But this time business news is buoyant. The stock market is bullish. The housing market seems to have rebounded a bit.
So why are consumers so glum?
Because they’re deeply worried about their jobs and their incomes – as they have every right to be.
The job situation is still lousy. We’ll know more this coming Friday about what happened to jobs in January. But we know over 20 million people are still unemployed or underemployed.
Personal income is in terrible shape. The median wage continues to drop, adjusted for inflation.
Most people can’t get readily-available loans because banks are still cautious about lending to anyone without a sterling credit history. (Eliminate student loans and you find Americans aren’t borrowing any more than they were a year ago.)

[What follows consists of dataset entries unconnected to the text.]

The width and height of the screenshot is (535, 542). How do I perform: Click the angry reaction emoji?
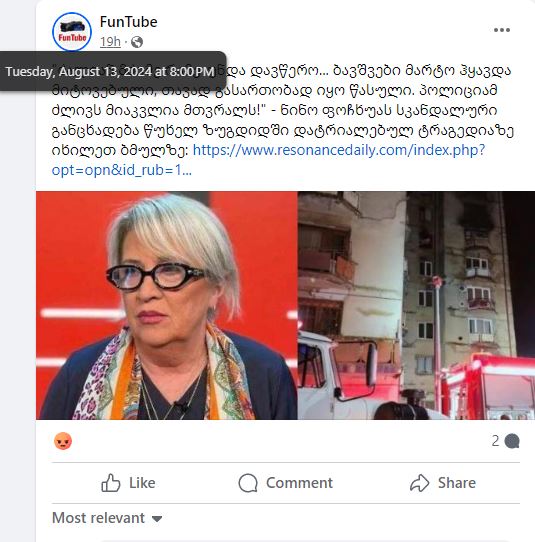pos(63,441)
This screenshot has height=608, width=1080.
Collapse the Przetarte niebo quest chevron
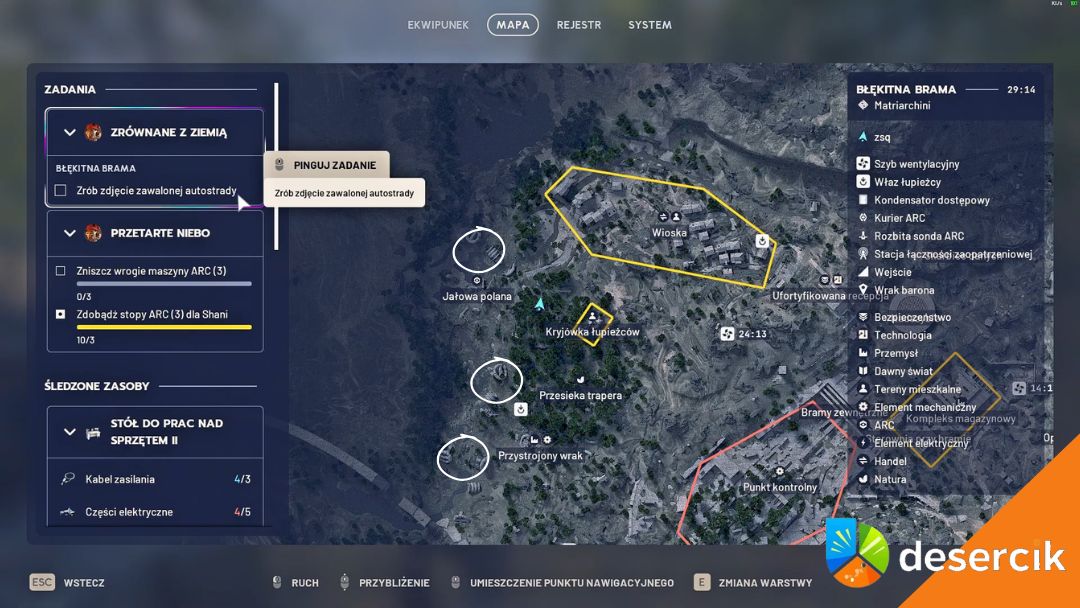click(x=70, y=233)
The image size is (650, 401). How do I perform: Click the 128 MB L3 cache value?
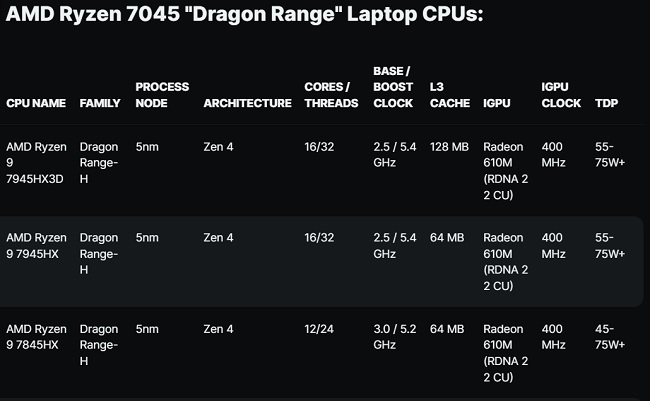click(449, 146)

And the payroll tax hike has reduced paychecks for the typical American by about $100 a month. That’s just about what the typical family spends to fill up their gas tanks per month. Or half what they spend for groceries each week.

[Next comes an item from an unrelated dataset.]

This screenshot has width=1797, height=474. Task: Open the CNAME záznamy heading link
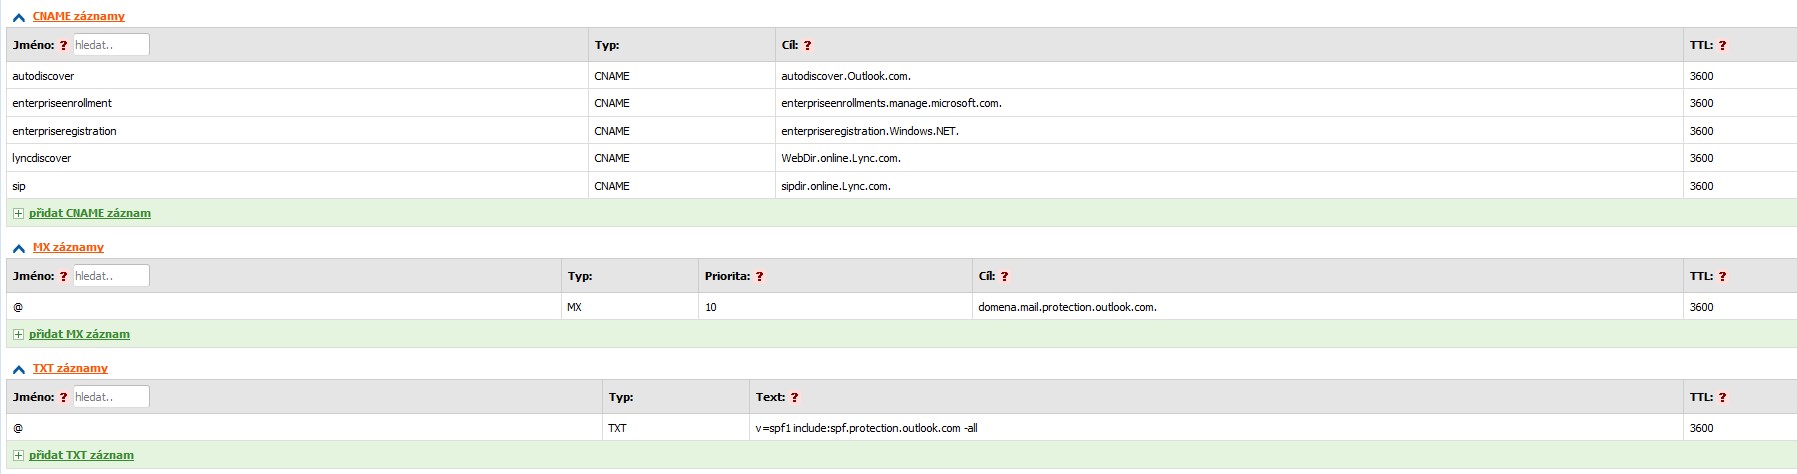point(78,17)
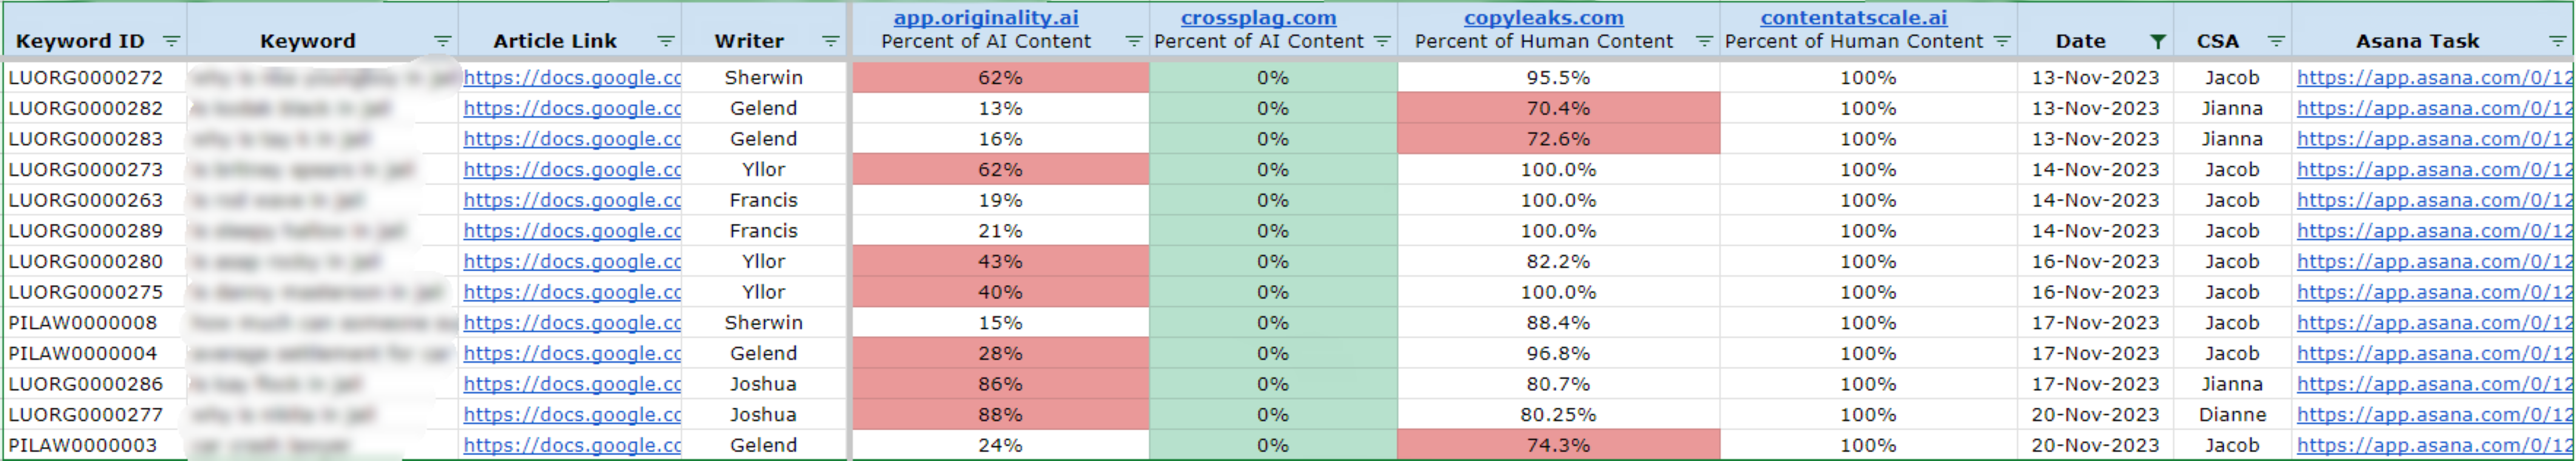
Task: Open the Article Link column filter icon
Action: click(665, 41)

Contrast the current pessimism with consumer sentiment last October. Then, a majority polled by the Conference Board expected their incomes to rise over the next six months.
Now just 14 percent expect their incomes to rise, and 23 percent expect them to fall.
That 9 percent gap of pessimists exceeding optimists is the largest since the spring of 2009 when the Great Recession was almost at its worst.
The stock market is bullish because corporate profits are up, costs are down, the “fiscal cliff” agreement has locked in low taxes for most of the upper-middle class and wealthy, and there’s no sign of inflation as far as the eye can see.
But corporate profits can’t stay high when American consumers – whose spending is 70 percent of the U.S. economy – are this pessimistic about the future. They’re just not going to spend.
Profits are the highest share of the U.S. economy on record. Wages are the lowest. But this imbalance can’t and won’t last.
Politicians: Don’t do any more deficit reduction. When consumers are this glum, austerity economics is particularly dangerous.
If the next showdowns over the fiscal cliff, government appropriations, and debt ceiling result in more deficit cuts this year, we’re in a recession.